「若者の○○離れ」という言葉。穴埋め問題があったら、ほとんどの人が簡単に2つや3つ入れられるのではないでしょうか。それくらいよく耳にします。
ただ、この「若者の○○離れ」には一方で腑に落ちなさも感じます。なぜなら、若者が一方的に○○から離れていっているようだからです。「若者の◯◯離れ」は、本当に若者だけの問題?この腑の落ちなさについて、〇〇を1つ1つ参照しながら解説していきたいと思います。
「若者の◯◯離れ」の裏に潜んでいるもの
車離れ
車離れの理由として、最も多く挙げられたのは「収入の減少」だそうです。車の購入はもちろんのこと、駐車代やメンテナンス代など維持費も高くつきます。
「今の若者は物欲がない」と揶揄されることもありますが、物欲がなくなったわけではなく、単に物を買うお金がないだけ。こんな状況を「お金の若者離れ」として20歳の大学生が的確に表現し、SNS上で多くの共感を集めました。
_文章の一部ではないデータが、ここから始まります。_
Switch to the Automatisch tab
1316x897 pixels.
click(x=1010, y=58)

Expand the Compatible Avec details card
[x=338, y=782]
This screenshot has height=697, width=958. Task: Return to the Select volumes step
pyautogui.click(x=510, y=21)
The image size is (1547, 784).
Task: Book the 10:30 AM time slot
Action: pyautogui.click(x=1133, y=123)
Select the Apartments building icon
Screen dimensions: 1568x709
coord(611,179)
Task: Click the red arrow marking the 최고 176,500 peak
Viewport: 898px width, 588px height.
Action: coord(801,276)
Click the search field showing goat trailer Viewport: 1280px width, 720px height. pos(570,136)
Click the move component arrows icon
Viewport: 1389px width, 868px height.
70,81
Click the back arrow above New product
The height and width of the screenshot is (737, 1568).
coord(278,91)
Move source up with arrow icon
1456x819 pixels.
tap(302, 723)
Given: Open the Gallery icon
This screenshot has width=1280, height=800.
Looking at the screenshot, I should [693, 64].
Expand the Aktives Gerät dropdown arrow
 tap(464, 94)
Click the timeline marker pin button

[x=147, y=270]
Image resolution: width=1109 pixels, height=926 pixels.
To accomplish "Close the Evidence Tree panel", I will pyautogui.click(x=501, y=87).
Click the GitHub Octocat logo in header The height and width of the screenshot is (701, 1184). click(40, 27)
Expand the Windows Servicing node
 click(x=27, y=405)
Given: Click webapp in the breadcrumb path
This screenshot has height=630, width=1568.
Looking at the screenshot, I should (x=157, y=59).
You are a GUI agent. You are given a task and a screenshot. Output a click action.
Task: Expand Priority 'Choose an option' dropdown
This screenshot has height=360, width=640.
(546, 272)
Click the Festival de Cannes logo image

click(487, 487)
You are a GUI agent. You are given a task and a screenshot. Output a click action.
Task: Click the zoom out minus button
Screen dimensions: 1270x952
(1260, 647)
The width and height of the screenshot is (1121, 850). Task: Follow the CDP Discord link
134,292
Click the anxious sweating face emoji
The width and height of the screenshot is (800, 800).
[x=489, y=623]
7万件の以上のリツイートと10万件以上のいいね!を記録しています。
「お金の若者離れ」(朝日新聞5月5日) pic.twitter.com/EC6p7FHu0b
— Tad (@TadTwi2011) May 5, 2018
新聞離れ・読書離れ
筆者が購読しているある新聞では、読者の高齢化に合わせシニア向けの別刷りを作り出したり、「健康」欄が増えたりしています。週刊誌の見出しも、「血圧対策!」や「死ぬまで○○」というキャッチコピーが並んでおり、若者をそもそも相手にしていなさそうです。
こうした状況をみると、若者の新聞離れというより新聞の若者離れのようにも見えてしまいます。
また、現在はサブスクリプション(定額課金制)全盛の時代。どのサブスクリプションサービスも月額1000円前後が相場の中で、新聞の定期購読が月額3000円前後というのもネックになっていると言われています。
テレビ離れ
最近は、テレビに出ているような芸能人よりもユーチューバーの方が、若者からの知名度や人気度が高いと言われる時代です。
なぜテレビよりYoutubeが好まれるのか?ONE MEDIA代表の明石ガクトさんは著書『動画2.0 VISUAL STORY-TELLING』(幻冬社)で、IPTという面白い概念を提唱されています。
IPTとは、Information Per Timeの頭文字をとっており、時間当たりの情報量を意味しています。このIPTを使って、テレビとその競合であるYoutubeを比較してみましょう。
Youtube
IPTが高い=時間当たりの情報密度が濃い
・会話の間(ま)を極端に省略する=ジャンプカット
・早送りできる
・CMをスキップできる
テレビ
IPTが低い=時間当たりの情報密度が薄い
・相槌などリアクション場面が多い
・早送りできない
・CMをスキップできない
コスパ重視の若者にとって、テレビは無駄な時間が多い。彼らはこう思っているのかもしれません。「1時間のテレビ番組は、頑張れば20分に短縮できる。20分で見られるものを、わざわざ1時間もかけて見たくない」。若者がテレビから離れたとも言えますが、一方で若者のスピードに、テレビが追いつけないという見方もできるのではないでしょうか。
視点の入れ替えが大切
○○離れは本当に若者だけの問題?本記事ではこの疑問について、代表例をいくつかピックアップしながらお送りしてきました。「若者の◯◯離れ」は、2つの解釈ができると思っています。1つは「若者が◯◯から遠ざかっている」。もう1つは「◯◯が若者から離れていっている」。問題の本質を見えやすくするためにも、両方の視点があったほうが良いのではないでしょうか。